# [Exercise]
Format the lines of the entries below as a numbered list covering every entry, leaving out any blank lines.

Collection entries:
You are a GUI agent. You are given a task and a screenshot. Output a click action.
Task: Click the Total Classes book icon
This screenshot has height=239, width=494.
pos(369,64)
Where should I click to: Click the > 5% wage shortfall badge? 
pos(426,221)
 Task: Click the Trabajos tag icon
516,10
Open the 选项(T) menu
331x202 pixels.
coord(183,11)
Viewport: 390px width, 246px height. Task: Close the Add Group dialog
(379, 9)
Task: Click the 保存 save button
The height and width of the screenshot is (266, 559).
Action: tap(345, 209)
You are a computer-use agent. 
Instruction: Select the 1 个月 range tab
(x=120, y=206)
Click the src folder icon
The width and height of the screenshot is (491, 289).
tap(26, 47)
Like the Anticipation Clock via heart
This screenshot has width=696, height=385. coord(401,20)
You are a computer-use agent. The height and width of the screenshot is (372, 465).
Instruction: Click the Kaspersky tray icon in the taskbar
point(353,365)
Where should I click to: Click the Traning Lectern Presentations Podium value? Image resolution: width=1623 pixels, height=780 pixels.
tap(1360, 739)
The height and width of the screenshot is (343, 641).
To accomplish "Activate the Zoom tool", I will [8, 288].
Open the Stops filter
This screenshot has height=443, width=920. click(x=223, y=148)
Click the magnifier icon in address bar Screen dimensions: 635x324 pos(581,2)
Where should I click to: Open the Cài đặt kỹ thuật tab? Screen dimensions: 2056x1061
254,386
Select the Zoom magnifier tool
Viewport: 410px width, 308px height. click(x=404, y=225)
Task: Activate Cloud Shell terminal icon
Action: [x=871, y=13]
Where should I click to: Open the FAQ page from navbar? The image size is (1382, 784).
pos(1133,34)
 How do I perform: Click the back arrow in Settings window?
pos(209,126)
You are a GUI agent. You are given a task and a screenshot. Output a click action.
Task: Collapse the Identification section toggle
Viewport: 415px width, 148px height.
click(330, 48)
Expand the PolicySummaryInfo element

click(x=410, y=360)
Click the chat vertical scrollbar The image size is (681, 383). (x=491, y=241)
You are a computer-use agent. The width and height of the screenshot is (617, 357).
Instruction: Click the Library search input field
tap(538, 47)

# [The output]
1. You are a GUI agent. You are given a task and a screenshot. Output a click action.
2. Task: Click the Total Classes book icon
3. This screenshot has height=239, width=494.
4. pos(369,64)
5. Where should I click to: Click the > 5% wage shortfall badge? 
6. pos(426,221)
7.  Task: Click the Trabajos tag icon
8. 516,10
9. Open the 选项(T) menu
10. 331x202 pixels.
11. coord(183,11)
12. Viewport: 390px width, 246px height. Task: Close the Add Group dialog
13. (379, 9)
14. Task: Click the 保存 save button
15. The height and width of the screenshot is (266, 559).
16. Action: tap(345, 209)
17. You are a computer-use agent. 
18. Instruction: Select the 1 个月 range tab
19. (x=120, y=206)
20. Click the src folder icon
21. The width and height of the screenshot is (491, 289).
22. tap(26, 47)
23. Like the Anticipation Clock via heart
24. This screenshot has width=696, height=385. coord(401,20)
25. You are a computer-use agent. The height and width of the screenshot is (372, 465).
26. Instruction: Click the Kaspersky tray icon in the taskbar
27. point(353,365)
28. Where should I click to: Click the Traning Lectern Presentations Podium value? Image resolution: width=1623 pixels, height=780 pixels.
29. tap(1360, 739)
30. The height and width of the screenshot is (343, 641).
31. To accomplish "Activate the Zoom tool", I will [8, 288].
32. Open the Stops filter
33. This screenshot has height=443, width=920. click(x=223, y=148)
34. Click the magnifier icon in address bar Screen dimensions: 635x324 pos(581,2)
35. Where should I click to: Open the Cài đặt kỹ thuật tab? Screen dimensions: 2056x1061
36. 254,386
37. Select the Zoom magnifier tool
38. Viewport: 410px width, 308px height. click(x=404, y=225)
39. Task: Activate Cloud Shell terminal icon
40. Action: [x=871, y=13]
41. Where should I click to: Open the FAQ page from navbar? The image size is (1382, 784).
42. pos(1133,34)
43.  How do I perform: Click the back arrow in Settings window?
44. pos(209,126)
45. You are a GUI agent. You are given a task and a screenshot. Output a click action.
46. Task: Collapse the Identification section toggle
47. Viewport: 415px width, 148px height.
48. click(330, 48)
49. Expand the PolicySummaryInfo element
50. click(x=410, y=360)
51. Click the chat vertical scrollbar The image size is (681, 383). (x=491, y=241)
52. You are a computer-use agent. The width and height of the screenshot is (617, 357).
53. Instruction: Click the Library search input field
54. tap(538, 47)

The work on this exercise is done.